A very simplified synthetic model battery has been developed by scientists from the Yale University and the National Institute of Standards and Technology. The cells are based on organic substances and can generate power for minuscule devices.
The new biological cell is made of a droplet of a water-based solution that contains a salt-potassium and chloride ions, enclosed within a wall made of a lipid – a molecule with one end attracted to the water molecules, and the other end repelling them. When two of such cells touch each other, the water repelling end that form their outsides touch, creating a stable double bilayer separating the two cells’ interiors, just like biological cell membranes do.
Next, the researchers inserted into the bilayer a modified form of a protein, called alpha-hemolysin, produced by the bacterium Staphylococcus aureus. The embedded proteins create pores acting as channels for ions, and mimic the pores in a normal biological cell. “This preferentially allows either positive or negative ions to pass through the bilayer and creates a voltage across it,” LaVan said. “We can harness this voltage to generate electric current,” he added.
If the solutions in the two cells start with different salt concentrations, then poking thin metal electrodes into the droplets creates a small battery.
A battery made this way with only two droplets 200 nanoliters of solution each could deliver a voltage for about 10 minute, while an 11 microliters one lasted for more than four hours.

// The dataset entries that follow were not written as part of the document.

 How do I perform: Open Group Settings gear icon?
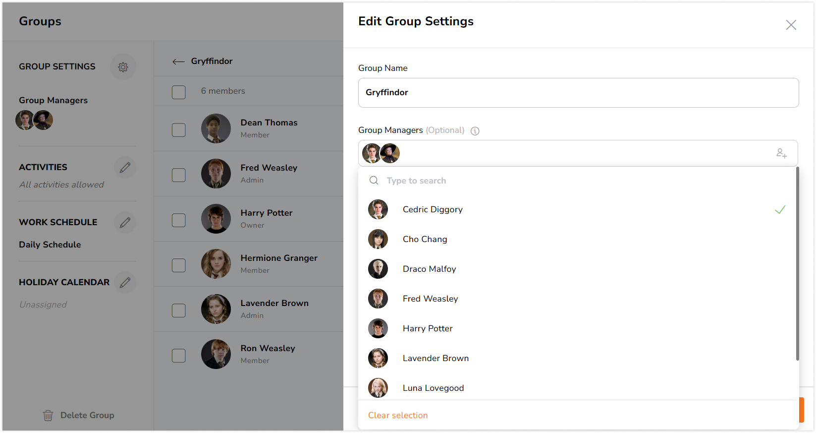pyautogui.click(x=123, y=66)
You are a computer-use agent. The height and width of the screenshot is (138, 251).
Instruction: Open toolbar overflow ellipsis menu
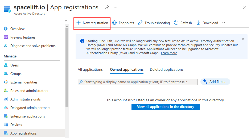tap(224, 23)
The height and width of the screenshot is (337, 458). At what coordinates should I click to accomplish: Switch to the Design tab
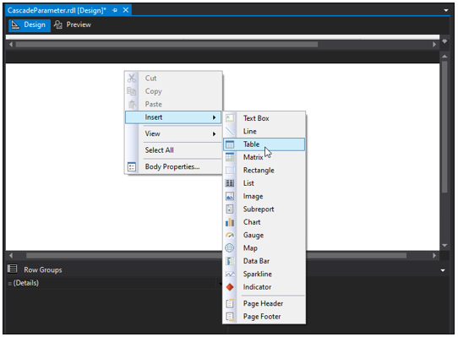point(30,24)
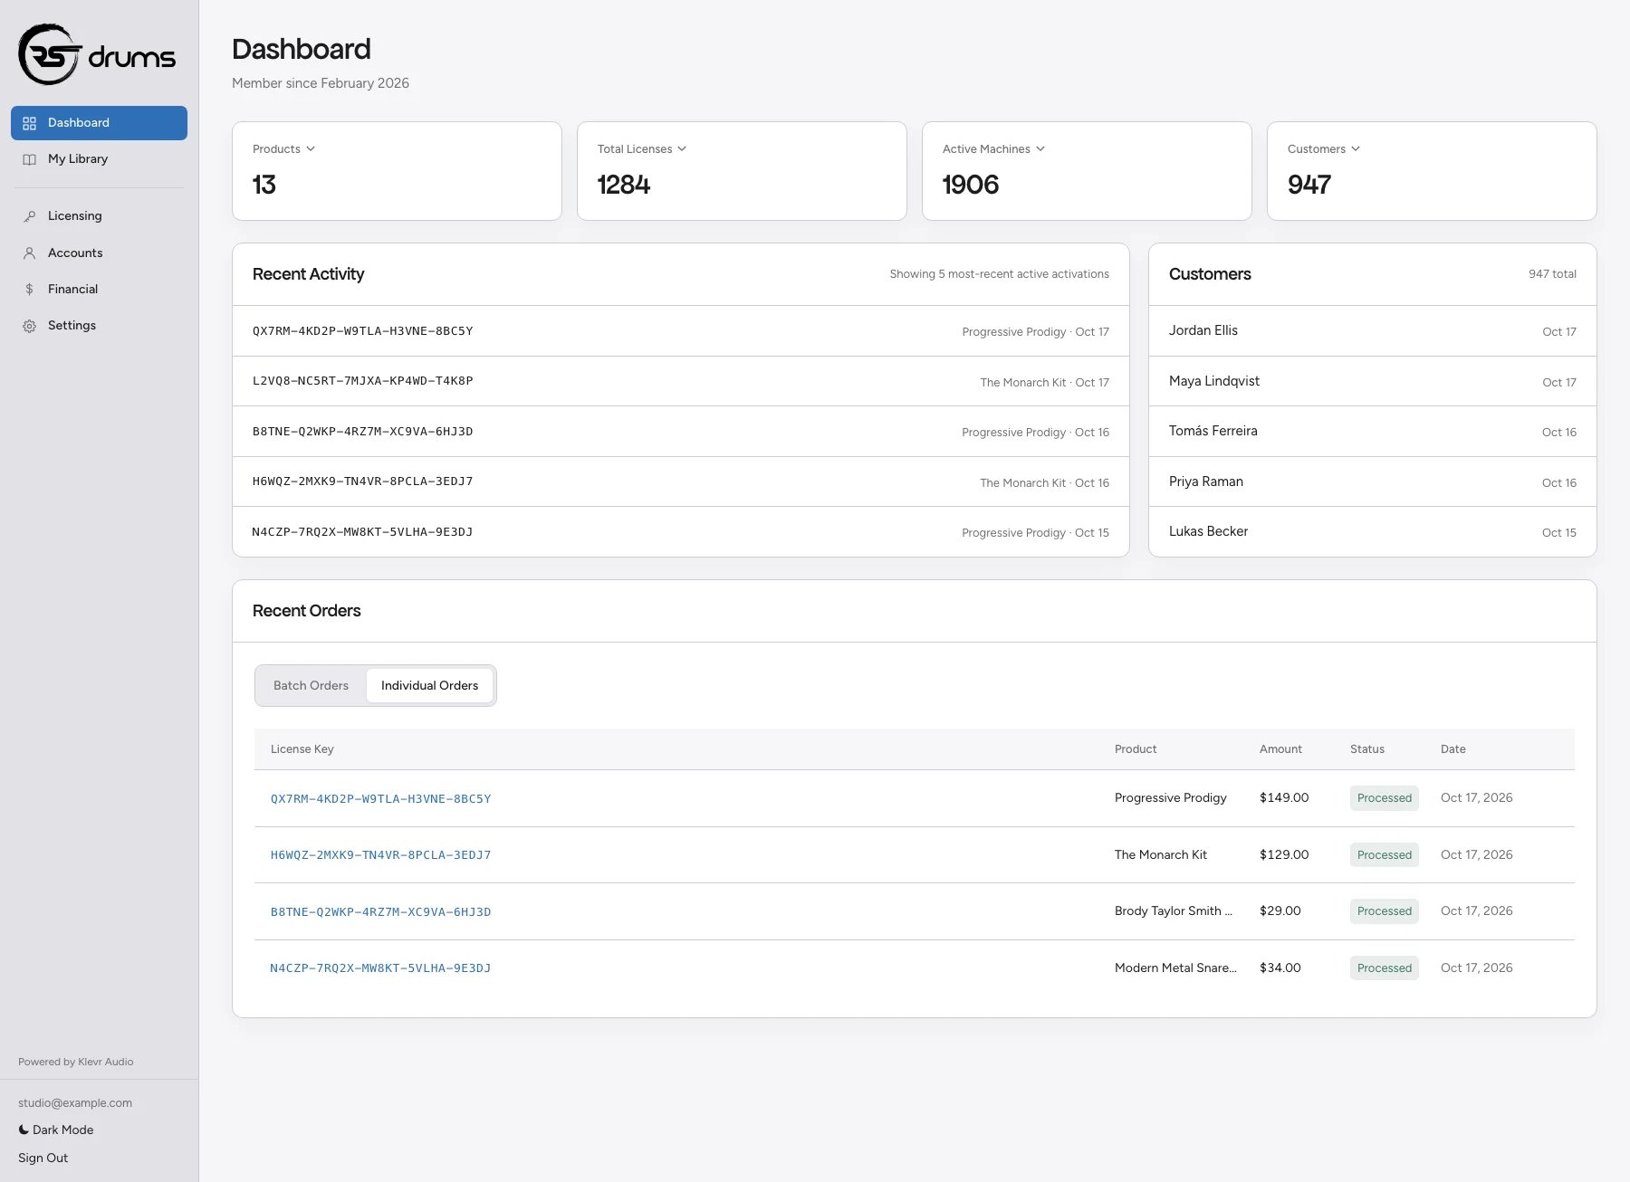Screen dimensions: 1630x1182
Task: Expand the Active Machines dropdown
Action: (x=993, y=148)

What does this battery bring new? If we refer to the volumetric efficiency it’s not its strong spot – the battery is only 1/20 as effective as a conventional lead-acid battery, but if we refer to its ability to transform chemical into electrical energy, the synthetic cell is 10% efficient, comparable to solid-state devices that convert heat, light, or mechanical energy into electricity.
I still don’t agree with that Staphylococcus aureus-based substance, since as we all know, it is considered a biohazard (you’ll understand if you ever had problems with it). It is still, a common bacterium, but if imbalanced it could cause deadly epidemics.